4. The nurse is making assignments for a new graduate from a practical nursing program who is orienting to the unit. Because the unit is particularly busy this day, there will be little time to provide supervision of this new employee. Which client is the best for the nurse to assign this newly graduate practical nurse? A client
- A. Whose discharge has been delayed because of a postoperative infection
- B. With poorly controlled type 2 diabetes who is on a sliding scale for insulin administration
- C. Newly admitted with a head injury who requires frequent assessments
- D. Who is receiving IV heparin that is regulated based on protocol
Correct answer: A
Rationale: The correct answer is option A because this client is the most stable and requires less supervision. Assigning a client whose discharge has been delayed due to a postoperative infection to the newly graduate practical nurse would be appropriate during a busy day as they are likely to need routine care and monitoring rather than immediate intensive interventions. Option B involves a client with poorly controlled type 2 diabetes on a sliding scale for insulin administration, which requires close monitoring and prompt intervention, making it a less suitable assignment for a new graduate who may need more guidance. Option C, a newly admitted patient with a head injury requiring frequent assessments, would demand a higher level of vigilance and expertise, which may be challenging for a new graduate nurse to handle without adequate supervision. Option D, a patient receiving IV heparin regulated based on protocol, involves complex medication management that may be too advanced for a new graduate nurse without sufficient oversight.
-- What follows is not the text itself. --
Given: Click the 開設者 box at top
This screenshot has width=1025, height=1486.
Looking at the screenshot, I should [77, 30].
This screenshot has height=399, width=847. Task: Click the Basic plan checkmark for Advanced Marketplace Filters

5. An adult male with a 6 cm thoracic aneurysm is being prepared for surgery. The nurse reports to the healthcare provider that the client’s blood pressure is 220/112 mmHg, so an antihypertensive agent is added to the client’s IV infusion. Which finding warrants immediate intervention by the nurse?
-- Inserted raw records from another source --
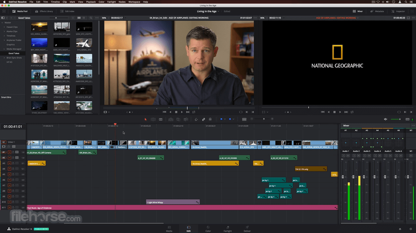The image size is (416, 233).
Task: Open Timeline View Options icon
Action: [244, 119]
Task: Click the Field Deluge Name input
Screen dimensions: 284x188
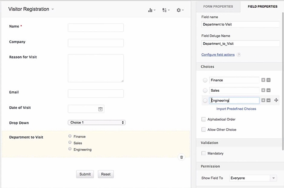Action: (240, 44)
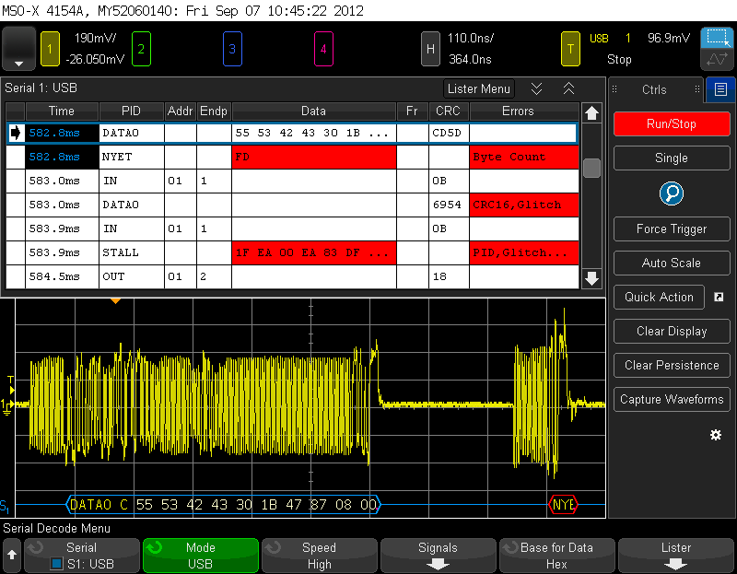The image size is (737, 574).
Task: Open the Lister softkey menu
Action: 675,556
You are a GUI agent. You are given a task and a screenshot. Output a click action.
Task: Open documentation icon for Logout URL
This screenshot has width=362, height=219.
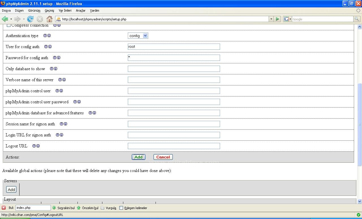34,146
- A. Reports a tearing, sharp pain between his shoulder blades
- B. Blood pressure reading of 200/100 mmHg 15 minutes later
- C. Rose-colored urine draining from the urinary catheter
- D. Sinus tachycardia with frequent premature ventricular beats (PVC)
Correct answer: A
Rationale: A tearing, sharp pain between the shoulder blades may indicate aortic dissection, a serious complication requiring immediate intervention. This symptom is highly concerning in a patient with a thoracic aneurysm. Choice B is not as urgent as the pain symptom described in choice A. Choice C could indicate hematuria but is not as critical as the potential aortic dissection in choice A. Choice D, sinus tachycardia with PVCs, may be related to the patient's condition but is not as indicative of an immediate life-threatening situation as the tearing, sharp pain indicative of aortic dissection.